WRITTEN PROBLEM: Turn the lines of the listing below, starting at the line that contains "Screen dimensions: 310x309" and ending at the line that contains "click(x=372, y=92)", into a numbered list, leaving out blank lines and pictures.

MATERIAL FOR THIS TASK:
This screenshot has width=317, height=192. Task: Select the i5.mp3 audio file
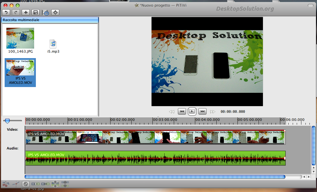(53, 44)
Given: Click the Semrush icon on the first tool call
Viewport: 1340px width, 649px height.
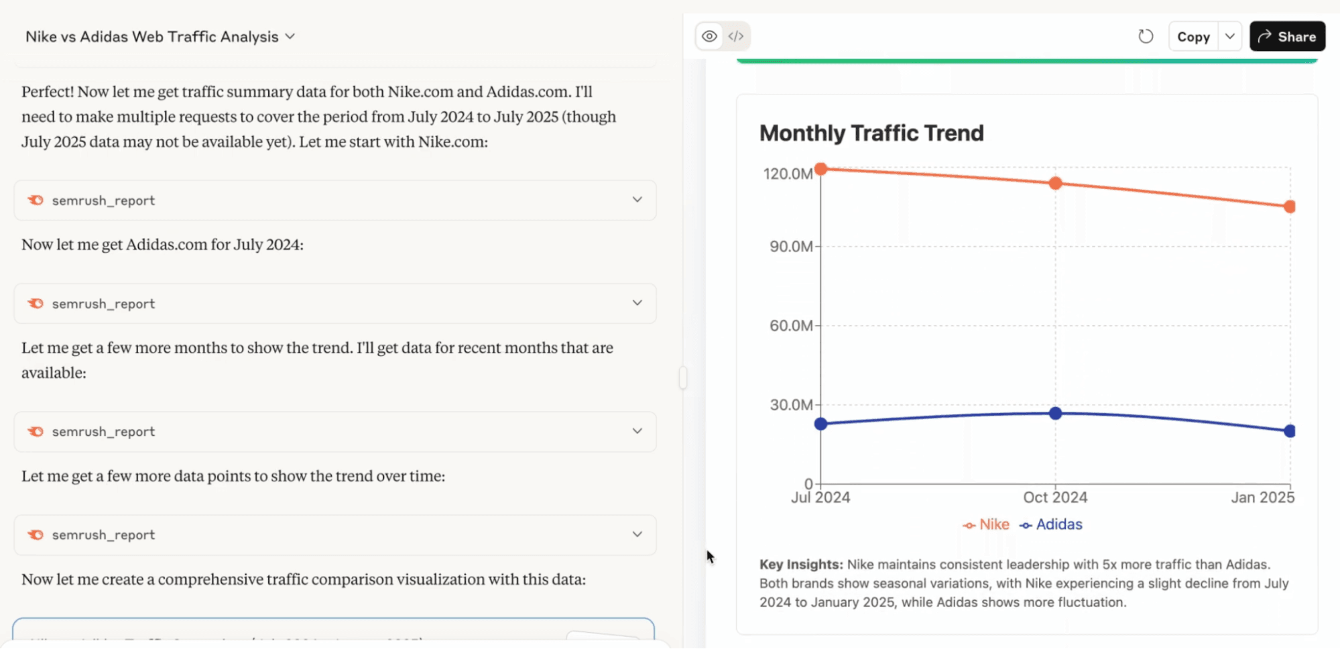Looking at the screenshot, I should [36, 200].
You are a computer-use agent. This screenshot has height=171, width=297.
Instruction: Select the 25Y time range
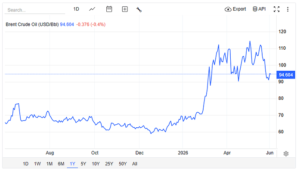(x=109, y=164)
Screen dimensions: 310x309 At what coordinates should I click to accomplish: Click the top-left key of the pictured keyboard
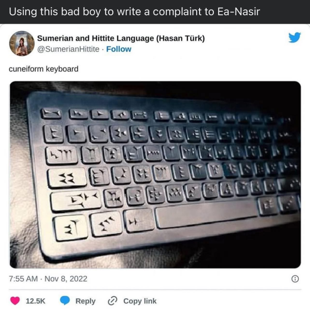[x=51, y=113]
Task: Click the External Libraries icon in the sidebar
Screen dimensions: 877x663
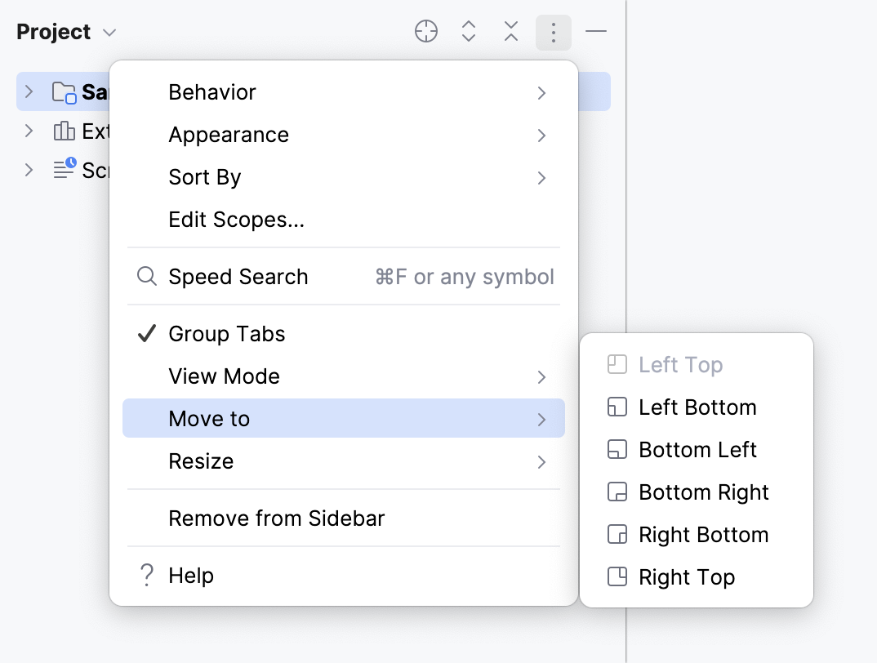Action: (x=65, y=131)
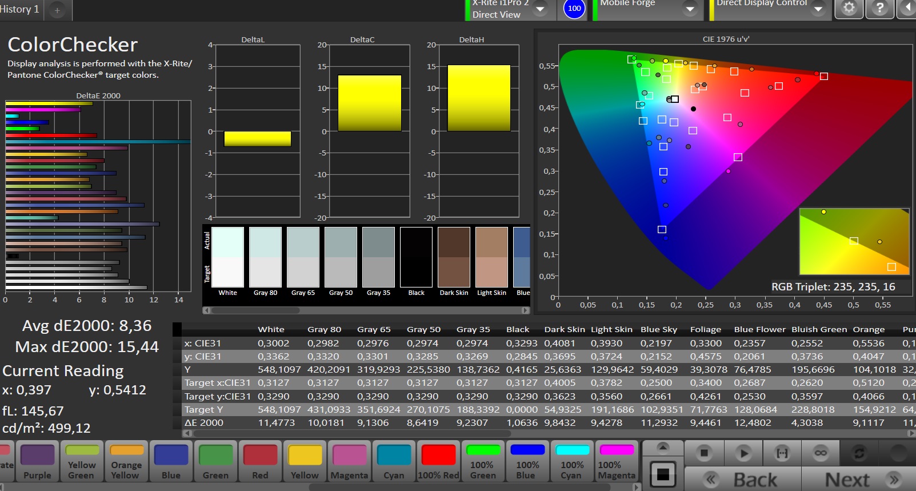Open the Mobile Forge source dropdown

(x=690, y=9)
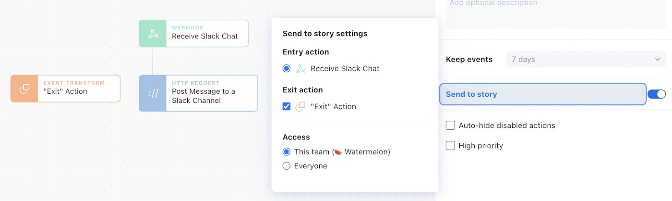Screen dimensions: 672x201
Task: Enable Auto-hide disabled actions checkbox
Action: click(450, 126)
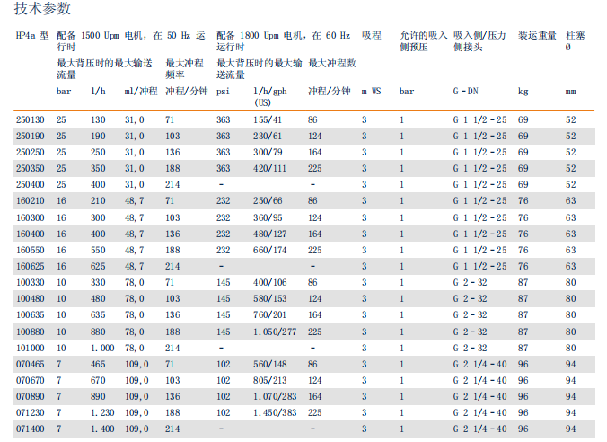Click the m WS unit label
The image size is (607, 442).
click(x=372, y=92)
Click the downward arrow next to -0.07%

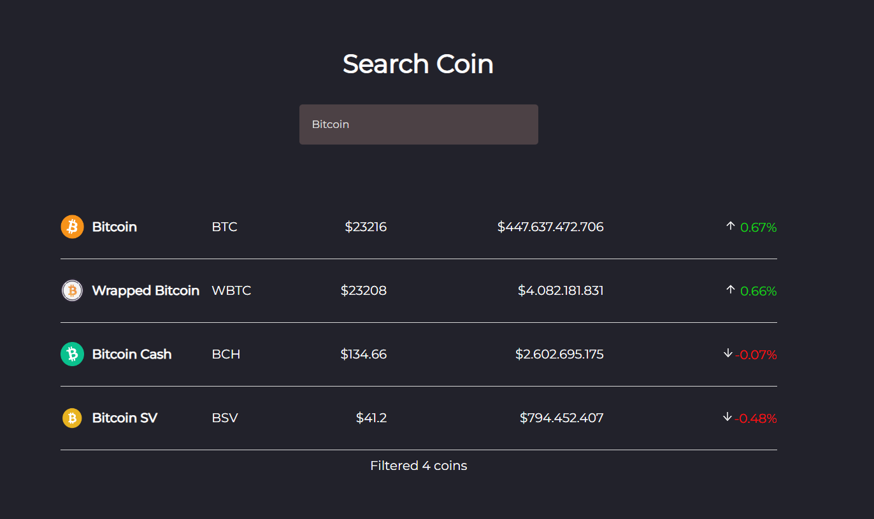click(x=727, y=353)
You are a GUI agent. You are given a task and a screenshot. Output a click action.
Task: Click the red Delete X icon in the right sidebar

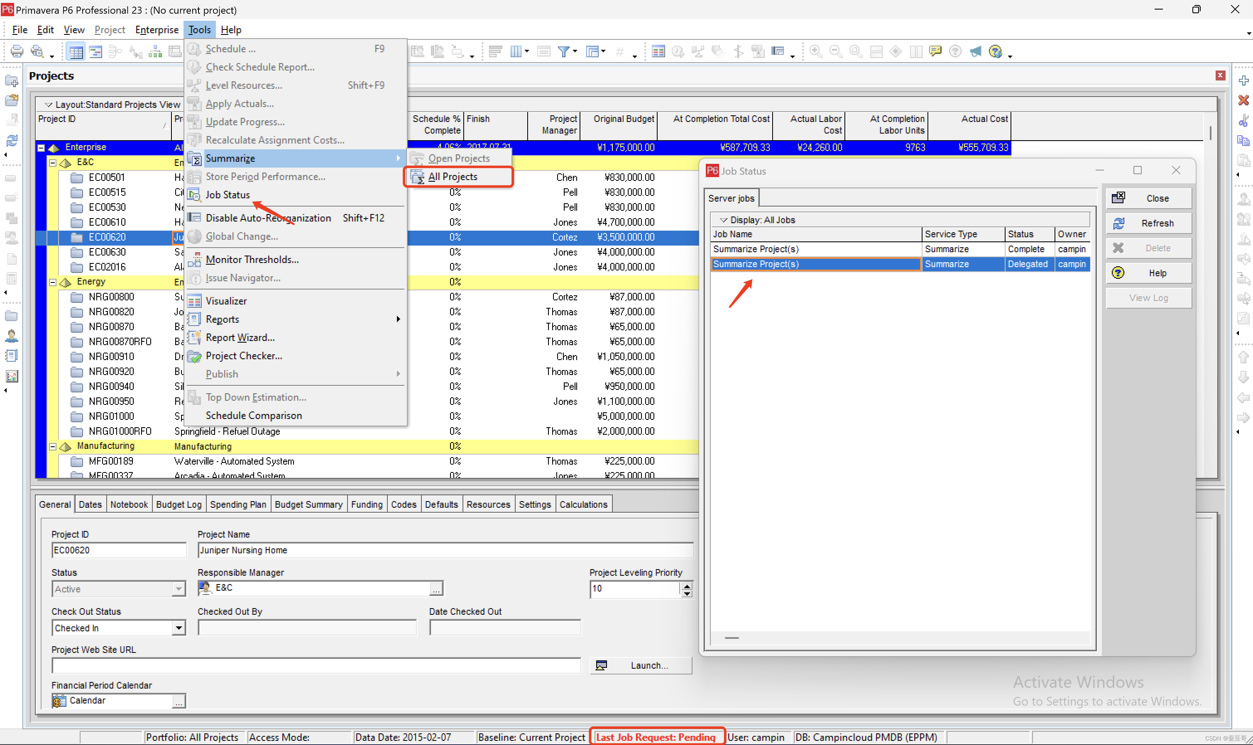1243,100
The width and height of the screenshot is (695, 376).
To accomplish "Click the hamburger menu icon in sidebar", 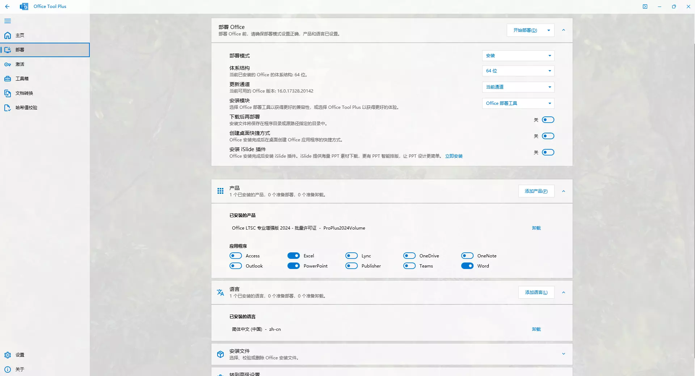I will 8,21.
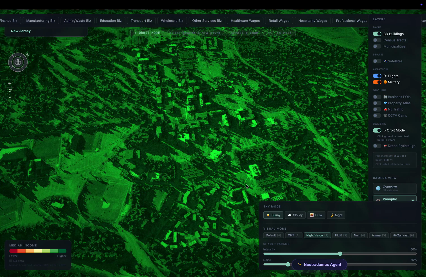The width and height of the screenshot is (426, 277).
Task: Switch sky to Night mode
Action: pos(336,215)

FINISHED TASK:
1. Screen dimensions: 310x309 At what coordinates should I click to accomplish: Click the top-left key of the pictured keyboard
2. [x=51, y=113]
3. Task: Click the External Libraries icon in the sidebar
4. Screen dimensions: 877x663
5. Action: (x=65, y=131)
6. Open the Mobile Forge source dropdown
7. (x=690, y=9)
8. Screen dimensions: 672x201
9. Task: Enable Auto-hide disabled actions checkbox
10. Action: click(450, 126)
11. Click the m WS unit label
12. The image size is (607, 442).
13. click(x=372, y=92)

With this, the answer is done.